## SHORT PROBLEM
Transcribe every one of the rows below word for word, with nothing changed.

[Records for locating described items]
****************

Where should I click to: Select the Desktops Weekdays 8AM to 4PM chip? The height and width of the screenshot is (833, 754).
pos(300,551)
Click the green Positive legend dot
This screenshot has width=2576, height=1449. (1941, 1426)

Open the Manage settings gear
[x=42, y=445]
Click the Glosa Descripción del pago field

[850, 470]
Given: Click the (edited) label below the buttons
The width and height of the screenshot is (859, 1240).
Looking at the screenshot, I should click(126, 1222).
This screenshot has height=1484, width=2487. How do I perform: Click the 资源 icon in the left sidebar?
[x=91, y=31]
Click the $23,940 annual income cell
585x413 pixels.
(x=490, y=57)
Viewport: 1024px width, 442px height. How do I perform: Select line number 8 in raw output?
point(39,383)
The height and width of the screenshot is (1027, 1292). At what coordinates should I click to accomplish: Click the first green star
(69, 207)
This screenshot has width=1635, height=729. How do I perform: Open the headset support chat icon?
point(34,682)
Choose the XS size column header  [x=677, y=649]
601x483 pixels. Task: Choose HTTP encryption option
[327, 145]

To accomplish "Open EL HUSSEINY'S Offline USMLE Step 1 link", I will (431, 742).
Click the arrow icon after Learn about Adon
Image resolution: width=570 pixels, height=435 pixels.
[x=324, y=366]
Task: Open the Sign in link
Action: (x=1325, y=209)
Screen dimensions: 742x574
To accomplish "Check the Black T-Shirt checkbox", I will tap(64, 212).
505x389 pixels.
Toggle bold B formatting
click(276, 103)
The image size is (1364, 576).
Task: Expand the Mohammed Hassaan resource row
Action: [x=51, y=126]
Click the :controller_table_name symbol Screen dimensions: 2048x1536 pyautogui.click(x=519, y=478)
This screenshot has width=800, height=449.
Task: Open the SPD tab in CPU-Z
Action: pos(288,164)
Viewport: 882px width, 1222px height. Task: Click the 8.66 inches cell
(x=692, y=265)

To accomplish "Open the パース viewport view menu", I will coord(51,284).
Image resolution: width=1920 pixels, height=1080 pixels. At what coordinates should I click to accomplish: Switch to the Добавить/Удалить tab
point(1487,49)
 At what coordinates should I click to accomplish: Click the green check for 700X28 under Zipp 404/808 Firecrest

****************

## EXERCISE ANSWER
Where should I click to: Select the Desktops Weekdays 8AM to 4PM chip? The height and width of the screenshot is (833, 754).
pos(300,551)
Click the green Positive legend dot
This screenshot has width=2576, height=1449. (1941, 1426)

Open the Manage settings gear
[x=42, y=445]
Click the Glosa Descripción del pago field

[850, 470]
Given: Click the (edited) label below the buttons
The width and height of the screenshot is (859, 1240).
Looking at the screenshot, I should click(126, 1222).
This screenshot has height=1484, width=2487. How do I perform: Click the 资源 icon in the left sidebar?
[x=91, y=31]
Click the $23,940 annual income cell
585x413 pixels.
(x=490, y=57)
Viewport: 1024px width, 442px height. How do I perform: Select line number 8 in raw output?
point(39,383)
The height and width of the screenshot is (1027, 1292). At what coordinates should I click to accomplish: Click the first green star
(69, 207)
This screenshot has width=1635, height=729. How do I perform: Open the headset support chat icon?
point(34,682)
Choose the XS size column header  [x=677, y=649]
601x483 pixels. Task: Choose HTTP encryption option
[327, 145]

To accomplish "Open EL HUSSEINY'S Offline USMLE Step 1 link", I will (431, 742).
Click the arrow icon after Learn about Adon
Image resolution: width=570 pixels, height=435 pixels.
[x=324, y=366]
Task: Open the Sign in link
Action: (x=1325, y=209)
Screen dimensions: 742x574
To accomplish "Check the Black T-Shirt checkbox", I will tap(64, 212).
505x389 pixels.
Toggle bold B formatting
click(276, 103)
The image size is (1364, 576).
Task: Expand the Mohammed Hassaan resource row
Action: [x=51, y=126]
Click the :controller_table_name symbol Screen dimensions: 2048x1536 pyautogui.click(x=519, y=478)
This screenshot has width=800, height=449.
Task: Open the SPD tab in CPU-Z
Action: pos(288,164)
Viewport: 882px width, 1222px height. Task: Click the 8.66 inches cell
(x=692, y=265)

To accomplish "Open the パース viewport view menu", I will coord(51,284).
Image resolution: width=1920 pixels, height=1080 pixels. At what coordinates should I click to accomplish: Switch to the Добавить/Удалить tab
point(1487,49)
 At what coordinates should I click to accomplish: Click the green check for 700X28 under Zipp 404/808 Firecrest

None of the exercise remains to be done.